DIRECTION = Name every person mentioned by name in the court judgment excerpt below.

READING TEXT =
══════

1. This second appeal by the plaintiffs is filed challenging concurrent findings recorded by Courts below, assailing the judgment and decree dated
18.07.2014 passed in R.A.No.102/2013 on the file of Fast Track Court, Hunsur, dismissing the appeal and thereby confirming the judgment and decree
dated 16.01.2013 passed by the Additional Senior Civil Judge and JMFC, Hunsur, sitting at Periyapatna in O.S.No.13/2011.
2. Heard Shri. Ashok B. Patil, learned advocate for the appellants and Shri P.M.Siddamallappa, learned advocate for the respondents.
3. For the sake of convenience, parties shall be referred to as per their status before the Trial Court.
4. Briefly stated the facts of the case are, plaintiffs, M.Asadulla Khan and his brother M.Noorulla Hasan Khan brought the instant suit contending
inter alia that agricultural land measuring 9 acres 35 guntas with 10 guntas of kharab land bearing Survey No.10 situated at Harve Mallarajapatna
village, Piriyapatna Taluk was purchased by their father Mohammed Khan on 10.06.1965. During his life time, Mohammed Khan had executed a
registered lease deed on 24.02.1972 in favour of first defendant, Lakshmipathi Raju and handed it over to him. Mohammed Khan died on 17.04.1975.
Lakshmipathi Raju filed an application for grant of occupancy rights under the provisions of Karnataka Land Reforms Act, 1961. His application was
dismissed on 21.10.1975 and plaintiffs came in possession of the suit land. They approached the revenue authorities to enter their names in the record
of rights. In the meanwhile, defendants No.2 and 3 attempted to interfere with their possession over the suit land on the premise that they had
purchased the land. Revenue records obtained by plaintiffs revealed that names of defendants No.2 and 3 were entered in the record of rights on the
strength of a sale deed dated 08.11.1991. With these averments, plaintiffs made three prayers in the suit. Firstly, for a declaration of their title over the
suit land. Secondly, for a declaration that sale deed dated 8.11.1991 executed by Lakshmipathi Raju in favour of defendants No.2 and 3 is null and
void. Thirdly, for permanent injunction and in the alternative, for possession of the suit land.

══════

PROVIDED INFORMATION =
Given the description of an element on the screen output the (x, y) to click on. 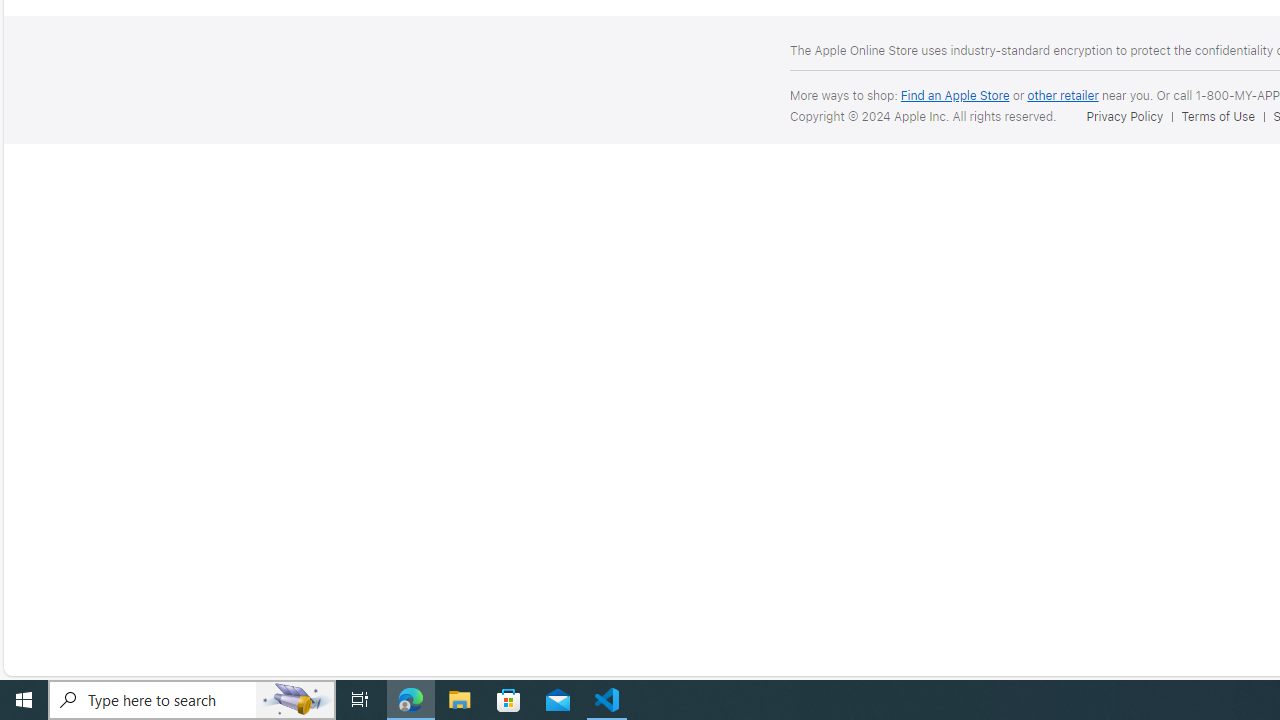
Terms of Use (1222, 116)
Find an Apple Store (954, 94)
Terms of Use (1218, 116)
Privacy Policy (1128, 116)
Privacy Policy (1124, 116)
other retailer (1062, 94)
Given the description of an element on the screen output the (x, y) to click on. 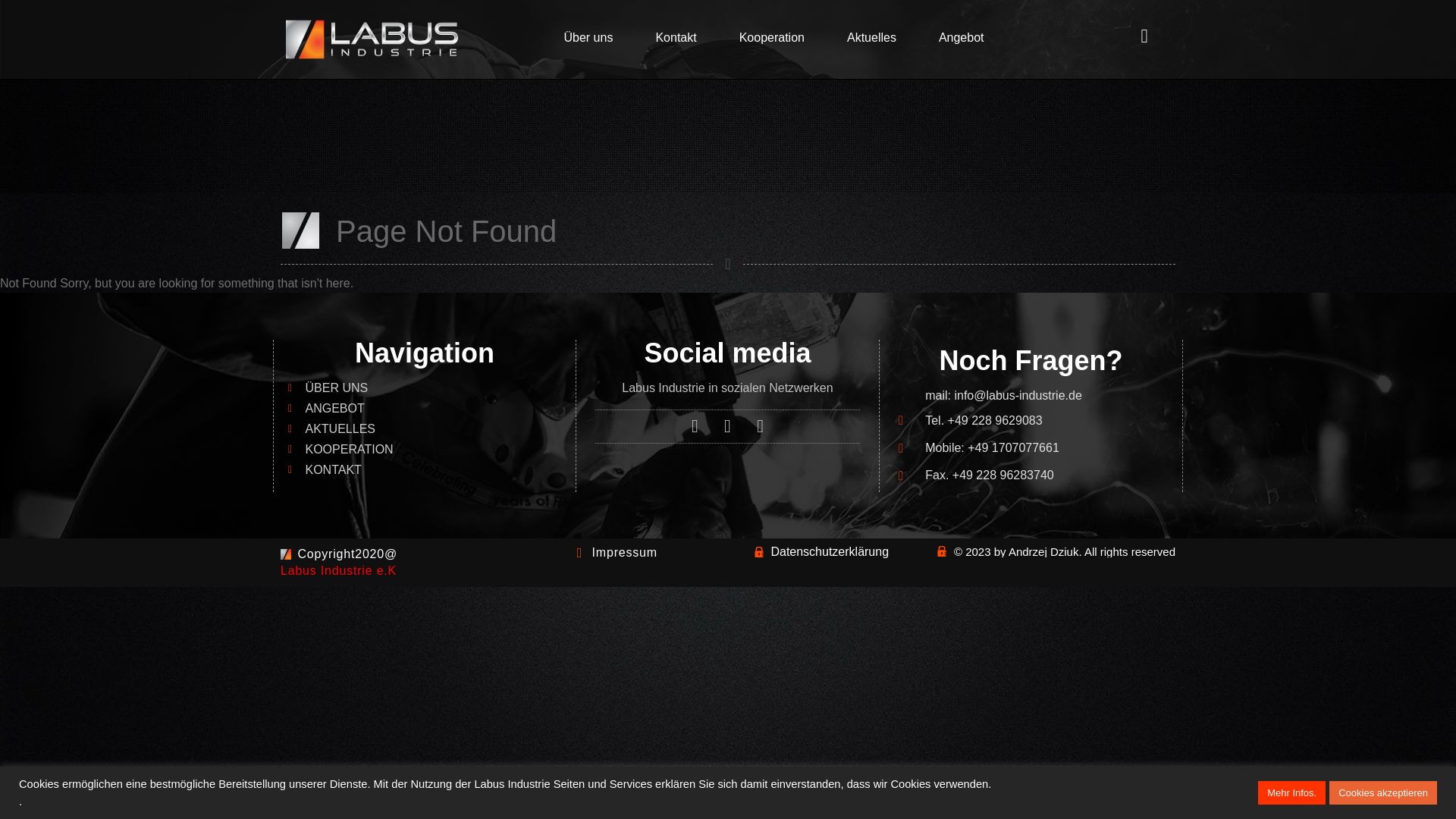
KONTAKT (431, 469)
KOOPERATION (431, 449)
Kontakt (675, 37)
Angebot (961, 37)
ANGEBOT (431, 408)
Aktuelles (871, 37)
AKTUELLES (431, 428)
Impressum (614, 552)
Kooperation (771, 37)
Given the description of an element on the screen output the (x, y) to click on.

══════

WRITTEN ANSWER =
- Ashok B. Patil
- P.M.Siddamallappa
- M.Asadulla Khan
- M.Noorulla Hasan Khan
- Mohammed Khan
- Lakshmipathi Raju